**Quoted passage:**
Start

This and every fall, I feel a little anxious for what is to come, I suppose. The surprises are less shocking than on the east coast, but in Southern California, the clues to the change of season are revealed by what is on the tables at the farmer's market. The apples are early this year.

Regardless of our locations, (our recipe swap group has grown to a worldwide cadre of fantastic bloggers) fall is a time to slow down, look inward and prepare for winter. Some of us celebrate the new year with Rosh Hashanah, which brings with it a lot of work in preparation for a seasonal and spiritual renewal. The actions we ignored for a year come back to the surface and we are asked to not only process them, but take responsibility for them. For lakes, this time is known as the final chance to punk the person confidently cannonballing off the dock with a shock of cold water, or by wrapping some mud-slime thing around their swim trunks on the way back up. Actually, that's how reassessing my behaviors of the past year has felt this time around. For the rest of us, it is a time to cozy up, settle in, and eat well.

From the original vintage "Hot Slaw" recipe came a shallot, cabbage and apple frittata; a mild, easy dish to ease our ways into cool fall mornings, perfect for a light brunch with family and friends. Happy Fall, and Happy New Year!

Fall Frittata

Serves: 6

Ingredients:
8 large farm eggs
2 Tbsp heavy cream
1 tsp agave nectar (or 1/2 tsp honey)
1/4 cup shredded cabbage
3 large cloves shallot, sliced
1/2 cup grated tart apple (I used Pippins, but Galas or Granny Smiths would work great)
3 Tbsp crumbled goat cheese
2 Tbsp chopped dill
1/2 tart apple, sliced very thinly and held in water with a dash of lemon juice
1/2 cup shredded cheddar cheese
salt and pepper to taste
olive oil for sauteing 

Method:
Preheat oven to 375F.

End

**Dataset rows:**

Start

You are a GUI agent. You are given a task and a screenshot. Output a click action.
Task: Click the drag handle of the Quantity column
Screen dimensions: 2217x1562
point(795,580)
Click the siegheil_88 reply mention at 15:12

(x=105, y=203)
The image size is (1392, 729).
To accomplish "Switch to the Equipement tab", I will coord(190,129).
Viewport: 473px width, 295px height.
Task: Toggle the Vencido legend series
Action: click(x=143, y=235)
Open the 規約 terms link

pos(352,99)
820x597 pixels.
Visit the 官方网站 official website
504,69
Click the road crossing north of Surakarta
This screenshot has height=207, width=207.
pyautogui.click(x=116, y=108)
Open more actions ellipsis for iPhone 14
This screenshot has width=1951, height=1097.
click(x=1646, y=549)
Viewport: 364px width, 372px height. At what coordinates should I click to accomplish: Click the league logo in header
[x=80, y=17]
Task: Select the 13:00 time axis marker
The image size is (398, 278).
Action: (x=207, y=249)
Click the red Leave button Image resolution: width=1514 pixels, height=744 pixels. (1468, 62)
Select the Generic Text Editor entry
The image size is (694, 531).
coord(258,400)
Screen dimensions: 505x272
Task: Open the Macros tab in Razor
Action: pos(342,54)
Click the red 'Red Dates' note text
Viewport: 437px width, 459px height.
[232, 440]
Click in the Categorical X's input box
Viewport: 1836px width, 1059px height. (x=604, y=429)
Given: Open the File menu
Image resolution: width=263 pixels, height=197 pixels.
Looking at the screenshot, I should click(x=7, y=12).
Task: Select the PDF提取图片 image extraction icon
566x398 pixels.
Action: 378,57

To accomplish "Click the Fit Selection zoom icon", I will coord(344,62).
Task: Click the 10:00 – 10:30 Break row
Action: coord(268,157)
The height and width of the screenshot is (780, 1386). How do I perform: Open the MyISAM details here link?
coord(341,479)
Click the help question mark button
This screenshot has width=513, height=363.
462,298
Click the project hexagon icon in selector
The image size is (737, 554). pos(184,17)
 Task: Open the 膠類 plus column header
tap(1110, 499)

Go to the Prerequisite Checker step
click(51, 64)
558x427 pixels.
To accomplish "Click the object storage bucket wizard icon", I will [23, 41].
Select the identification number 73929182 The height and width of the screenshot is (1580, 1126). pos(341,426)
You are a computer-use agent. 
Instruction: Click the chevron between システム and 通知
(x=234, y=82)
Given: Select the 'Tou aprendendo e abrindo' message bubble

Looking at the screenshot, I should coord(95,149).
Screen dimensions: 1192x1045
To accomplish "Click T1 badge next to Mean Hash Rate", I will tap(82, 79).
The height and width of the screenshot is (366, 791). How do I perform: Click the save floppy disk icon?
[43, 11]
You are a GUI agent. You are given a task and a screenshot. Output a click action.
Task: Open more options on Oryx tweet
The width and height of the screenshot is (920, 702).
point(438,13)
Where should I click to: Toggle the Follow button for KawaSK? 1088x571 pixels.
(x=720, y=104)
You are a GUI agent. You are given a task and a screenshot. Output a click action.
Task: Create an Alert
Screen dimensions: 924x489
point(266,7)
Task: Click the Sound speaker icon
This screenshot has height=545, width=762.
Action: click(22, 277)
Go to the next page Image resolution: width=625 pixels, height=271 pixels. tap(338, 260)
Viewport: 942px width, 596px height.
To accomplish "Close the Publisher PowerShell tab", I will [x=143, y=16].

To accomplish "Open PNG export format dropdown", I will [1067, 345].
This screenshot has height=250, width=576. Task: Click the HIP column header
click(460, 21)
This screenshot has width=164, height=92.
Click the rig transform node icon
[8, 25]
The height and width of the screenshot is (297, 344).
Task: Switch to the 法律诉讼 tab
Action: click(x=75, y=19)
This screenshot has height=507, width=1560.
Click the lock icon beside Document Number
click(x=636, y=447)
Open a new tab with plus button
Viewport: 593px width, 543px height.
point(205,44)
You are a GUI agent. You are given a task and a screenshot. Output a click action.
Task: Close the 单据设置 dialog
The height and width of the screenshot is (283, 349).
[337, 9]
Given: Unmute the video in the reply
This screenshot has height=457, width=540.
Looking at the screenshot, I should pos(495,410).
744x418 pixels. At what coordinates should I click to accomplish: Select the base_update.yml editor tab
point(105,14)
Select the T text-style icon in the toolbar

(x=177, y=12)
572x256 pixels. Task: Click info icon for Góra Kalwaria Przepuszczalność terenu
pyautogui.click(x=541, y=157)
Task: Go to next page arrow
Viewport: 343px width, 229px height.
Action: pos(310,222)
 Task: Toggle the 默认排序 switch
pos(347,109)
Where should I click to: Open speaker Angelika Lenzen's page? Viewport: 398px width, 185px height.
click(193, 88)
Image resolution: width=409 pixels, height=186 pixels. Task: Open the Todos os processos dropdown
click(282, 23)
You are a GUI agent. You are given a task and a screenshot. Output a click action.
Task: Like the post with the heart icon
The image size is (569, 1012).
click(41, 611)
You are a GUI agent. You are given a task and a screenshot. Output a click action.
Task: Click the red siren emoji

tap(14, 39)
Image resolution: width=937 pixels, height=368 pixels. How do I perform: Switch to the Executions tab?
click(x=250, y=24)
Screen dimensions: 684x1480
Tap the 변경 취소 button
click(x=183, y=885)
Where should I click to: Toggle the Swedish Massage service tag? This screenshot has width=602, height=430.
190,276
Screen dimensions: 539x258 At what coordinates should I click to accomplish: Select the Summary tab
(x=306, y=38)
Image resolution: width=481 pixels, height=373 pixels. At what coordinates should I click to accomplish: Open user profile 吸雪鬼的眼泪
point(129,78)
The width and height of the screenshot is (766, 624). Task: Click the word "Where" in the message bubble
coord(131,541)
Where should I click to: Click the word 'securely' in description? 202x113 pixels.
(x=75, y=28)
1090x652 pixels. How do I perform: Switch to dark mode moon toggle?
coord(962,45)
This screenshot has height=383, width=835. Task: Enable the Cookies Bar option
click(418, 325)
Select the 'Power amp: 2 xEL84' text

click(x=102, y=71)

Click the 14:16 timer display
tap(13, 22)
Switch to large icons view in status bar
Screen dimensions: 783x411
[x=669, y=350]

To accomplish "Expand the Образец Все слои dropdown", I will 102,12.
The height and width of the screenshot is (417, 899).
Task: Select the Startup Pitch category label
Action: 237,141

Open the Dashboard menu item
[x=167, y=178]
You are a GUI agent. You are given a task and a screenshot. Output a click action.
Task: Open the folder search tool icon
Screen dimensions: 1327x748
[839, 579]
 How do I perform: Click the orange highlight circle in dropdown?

End

**Set of tasks:**
a) Reproduce the listing from its first line through the line containing "(x=105, y=203)", requests included, and increase every coordinate in the answers by 14.
b) Carry on the fall frittata post from where it stops.

**Task responses:**
a)
You are a GUI agent. You are given a task and a screenshot. Output a click action.
Task: Click the drag handle of the Quantity column
Screen dimensions: 2217x1562
point(809,594)
Click the siegheil_88 reply mention at 15:12

(x=119, y=217)

b)
In a 9" heat-safe saute pan on medium heat, pour 2 tsp olive oil. Add shallots, cabbage and apple and saute until the cabbage turns bright green. In a separate bowl, add eggs, cream, agave nectar, a good pinch of salt and a few cracks of pepper and whisk thoroughly. Add contents to saute pan and top with goat cheese and dill. Place into oven for ten minutes. Remove from oven, tap the center to confirm the frittata is set (it should spring back), and turn the oven to broil. Place apple slices and cheddar cheese on top of the frittata and broil for two minutes or until bubbly and golden. Let cool for a couple minutes before slicing and serving with greens on the side and fresh bread and butter.



Thursday, August 18, 2011

Carb Reload Pasta With Garlic Cream Sauce

I am working out, again. This time, I joined an I'm-not-scared-of-the-showers gym and hired a trainer (yeah I said it) to put the fear of disappointment and pain in me. She was there the other day when I went for a piddly little 30 minutes of manual level 5 cardio. She followed me to my machine and set me up on a level 9 hill workout and then stood there and talked to me for ten minutes to make sure I was doing it. This was not a regular training session, this was just running into her.

How does this intersect with a post on a food blog? On a normal night in the days before working out, I might come up with some fun recipe at lunch, stop by the store on my way home, enter the kitchen with a glass of wine, and embark on a leisurely and privileged jaunt through food exploration ending with what might pass my bar for a blog-worthy post.

That was one big-ass bowl of pasta.
Tonight, I ran into my trainer again, resulting in another unexpected intense blast of cardio. On the way home, I thought, "If I can't make the biggest bowl of pasta right now I'm going to In-N-Out." In other words, I was starving. So, just like college days, I got home, dropped the backpack on the stairs and put a pot of water to boil. These were the ingredients I found. Yes, this was all I ate for dinner, and yes, this is the way blog posts are going to be for a while.

Carb Reload Pasta With Garlic Cream Sauce

Serves: One hungry athlete

I must say, I was quite pleased with this thin, cream-based sauce, just enough to cover the pasta.

Ingredients:
8 ounces (dry) rotini pasta, cooked (1/2 a 16oz package)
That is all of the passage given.